A long list of 214 outcomes was identified using a systematic review (outcomes: 203), patient focus group workshops (outcomes: 5), and by a steering committee (outcomes: 6). Some outcomes were then merged leaving 71 which were evaluated by participants via a 2-step modified Delphi electronic survey (round 1: 501 people, 48 countries; round 2: 291 people, 38 countries (58% return rate)). Consensus for inclusion of an outcome was defined as 70% or more participants giving a high score (7-9) and fewer than 15% awarding a low score (1-3).

The steering committee, comprising nine adenomyosis specialists and one patient advocate, decided on the final COS of 50 core outcomes (24 specific and 26 generic) and also provided definitions. Of the 50, over a third (n=19) will only apply to certain study types, and 10 are reporting items.

Bloating as a pain outcome was among items not included (defined as 70% or more participants giving a low score (1-3) and fewer than 15% awarding a high score (1-3)). After discussion, it was decided this symptom was too non-specific and thus not a priority for inclusion. Health economic outcomes were excluded from the COS on the grounds they could be ‘methodologically challenging’ for many investigators but the steering committee said they should still be reported in research.

As for reproductive outcomes, a COS exists already on infertility so all items were included in the adenomyosis COS.(3) However, the steering committee decided to modify two definitions in the infertility COS: ‘viable’ was replaced with ‘live’ for early pregnancies; and eutopic pregnancies described as ‘normally sited (eutopic)’ rather than ‘intrauterine’ in line with ESHRE terminology.

The next step is to define measures for each of the outcomes listed and to monitor use of the COSAR with a view to appropriate modifications in future.

The authors say a high number of participants took part in the development process, that the views of patients were strongly represented, and that the COSAR process involved a ‘truly global’ representation of patients and healthcare professionals.

Limitations included under-representation of patients from low-income countries and of participants from continents outside Europe. In their findings, the authors emphasise the significant lack of scientific evidence regarding symptoms caused by adenomyosis and those which could be related to associated disorders (eg, endometriosis), and this may affect how patients report outcomes.

The implication of the study findings is that the quality of reporting will improve if researchers implement this COS. But it’s clear there is more work to be done. According to the authors, knowledge gaps persist because researchers still lack ‘important tools’, such as a disease-specific health-related quality of life (HR-QoL) questionnaire and the validation of generic HR-QoL instruments.

An ‘urgent need’ also exists for this COS and further research to identify additional relevant outcomes.

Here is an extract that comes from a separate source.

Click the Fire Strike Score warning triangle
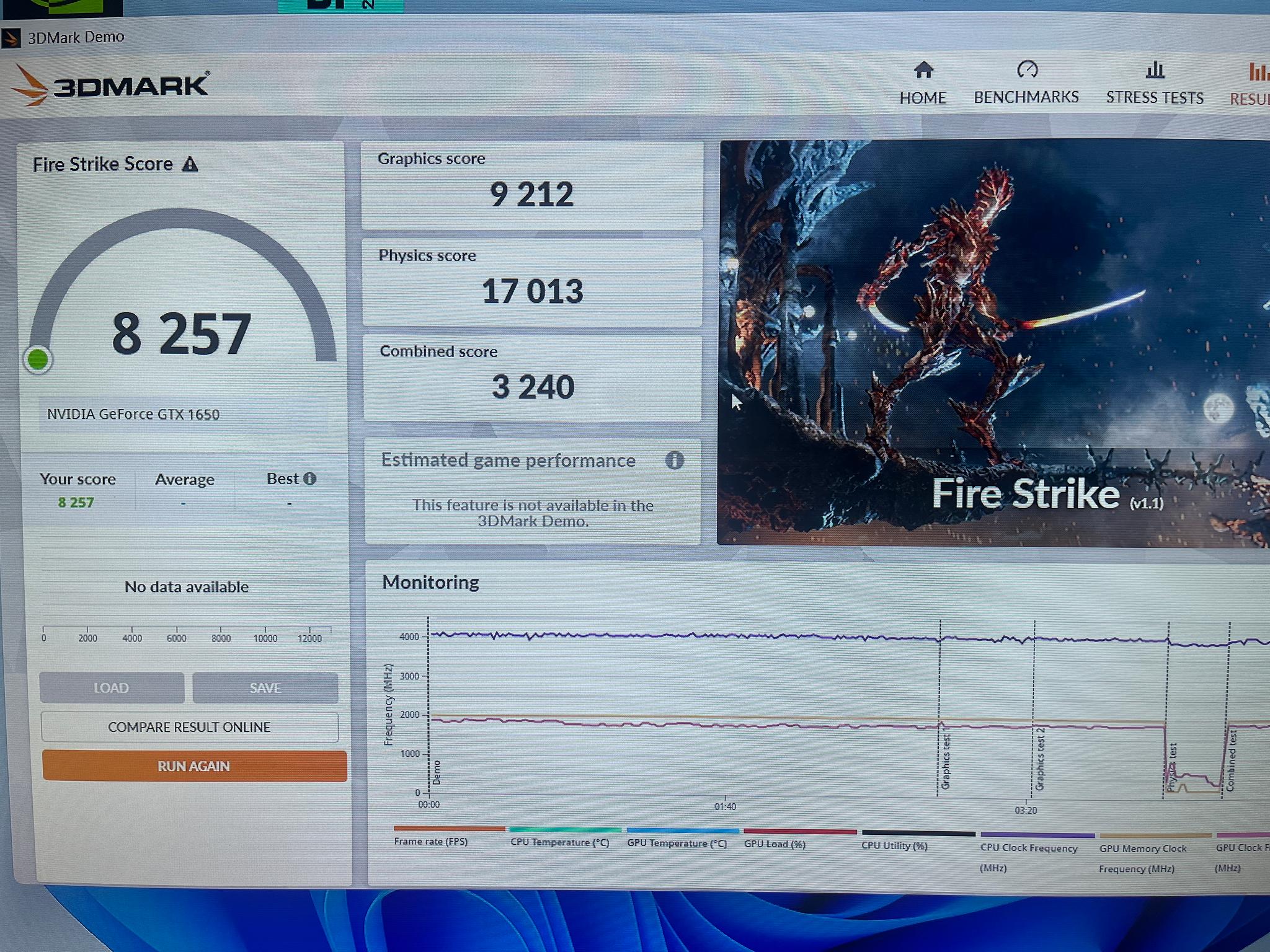 [190, 164]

More studies are needed, adds the report, which are designed to determine which symptoms are specific to adenomyosis and how they affect quality of life.

1. Tellum T, Naftalin J, Chapron C, et al. Development of a core outcome set and outcome definitions for studies on uterus-sparing treatments of adenomyosis (COSAR): an international multistakeholder-modified Delphi consensus study. Human Reprod July 2022;
2. Tellum T, Omtvedt M, Naftalin J, et al. A systematic review of outcome reporting and outcome measures in studies investigating uterine-sparing treatment for adenomyosis. Hum Reprod Open 2021 (3);
3. Duffy JMN, Bhattacharya S, Bhattacharya S, et al. Standardizing definitions and reporting guidelines for the infertility core outcome set: an international consensus development study. Fertil Steril 2020; 115: 201-212.